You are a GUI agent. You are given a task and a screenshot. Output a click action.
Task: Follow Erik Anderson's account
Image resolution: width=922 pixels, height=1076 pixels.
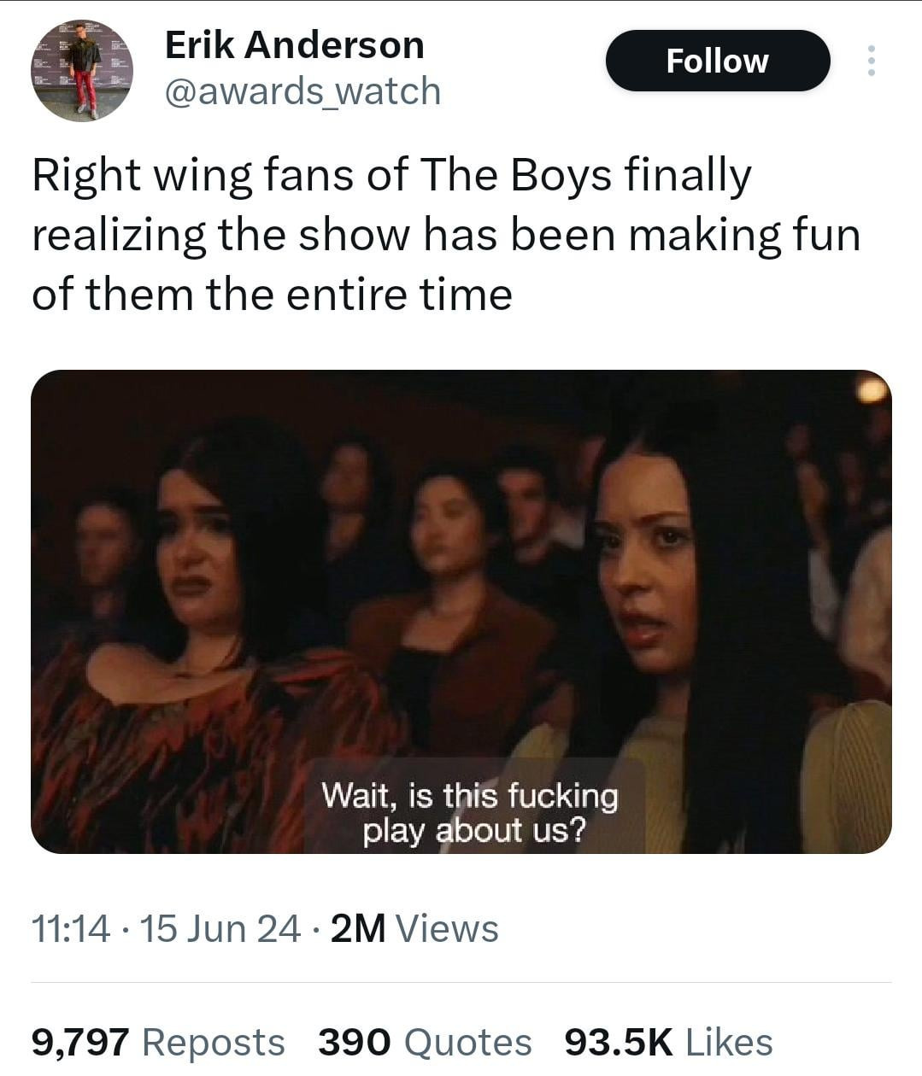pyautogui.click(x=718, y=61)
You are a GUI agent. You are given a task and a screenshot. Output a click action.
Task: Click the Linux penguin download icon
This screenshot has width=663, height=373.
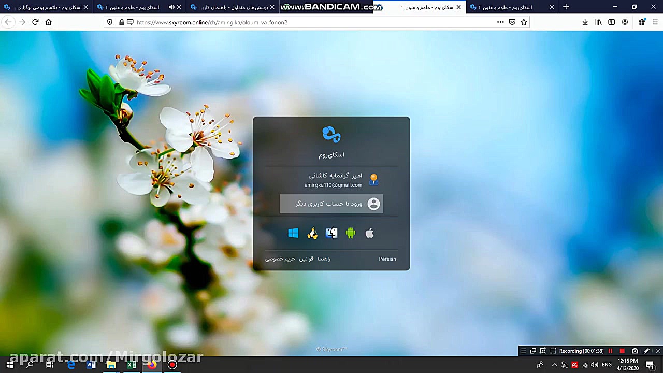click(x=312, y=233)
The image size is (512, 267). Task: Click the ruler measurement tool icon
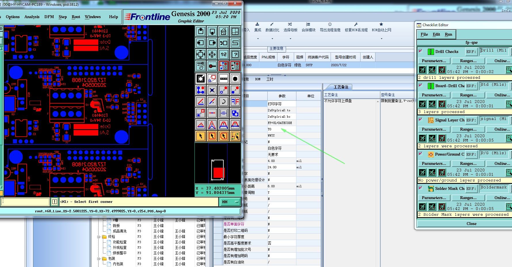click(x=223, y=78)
********************
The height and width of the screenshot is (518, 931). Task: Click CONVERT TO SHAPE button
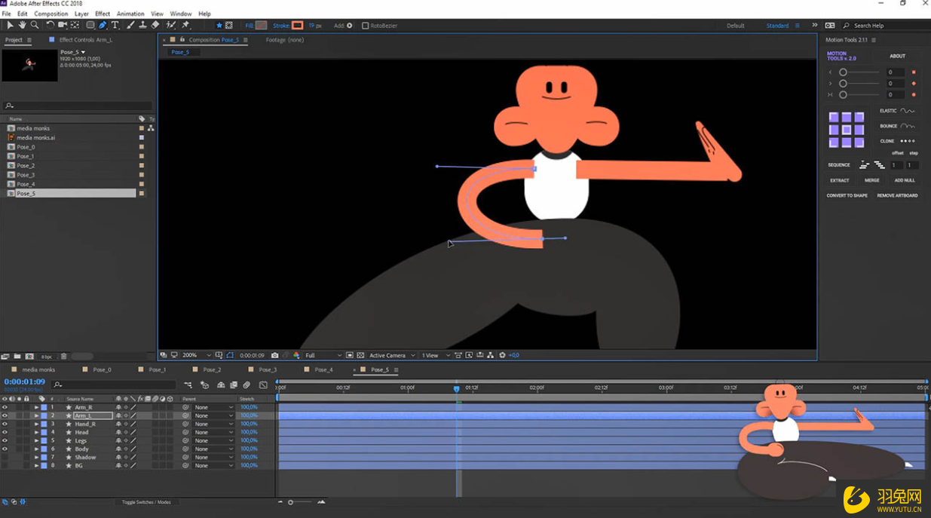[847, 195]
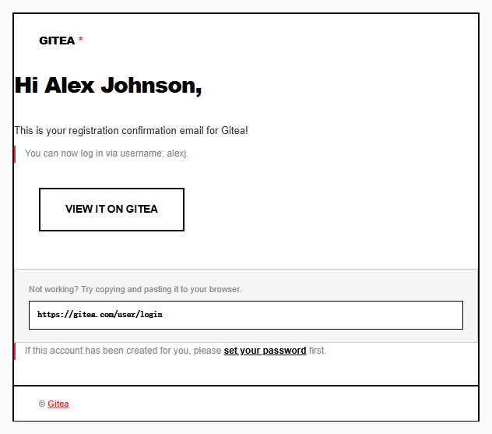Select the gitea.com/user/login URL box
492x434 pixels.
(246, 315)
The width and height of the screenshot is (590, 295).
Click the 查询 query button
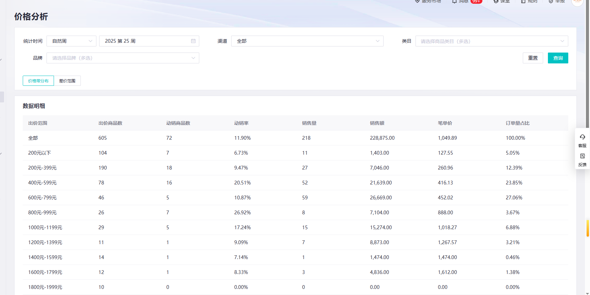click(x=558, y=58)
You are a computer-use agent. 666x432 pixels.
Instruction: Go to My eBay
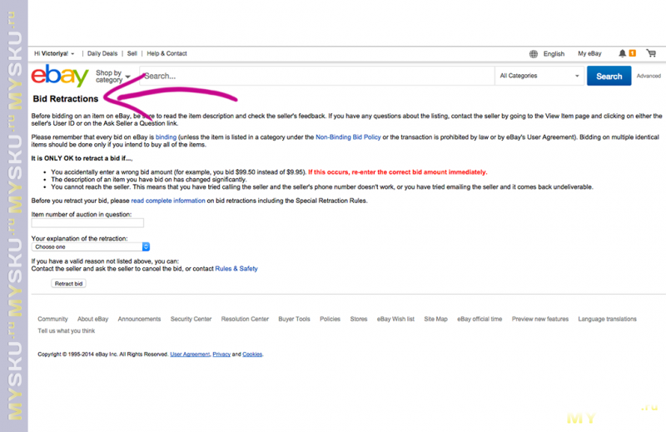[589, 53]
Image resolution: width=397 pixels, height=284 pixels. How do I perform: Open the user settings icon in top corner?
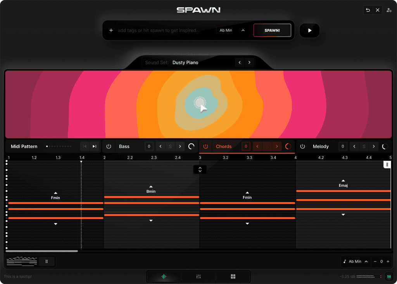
********************
* _What you should do_:
Above are the records. Copy only the lines from the one with "Click the 查询 query button" through the one with "Image resolution: width=397", exactly, with no pictures.

* _Output of the task_:
Click the 查询 query button
click(x=558, y=58)
You are a computer-use agent. 666x432 pixels.
Instruction: Go to My eBay
[589, 53]
Image resolution: width=397 pixels, height=284 pixels. How do I perform: Open the user settings icon in top corner?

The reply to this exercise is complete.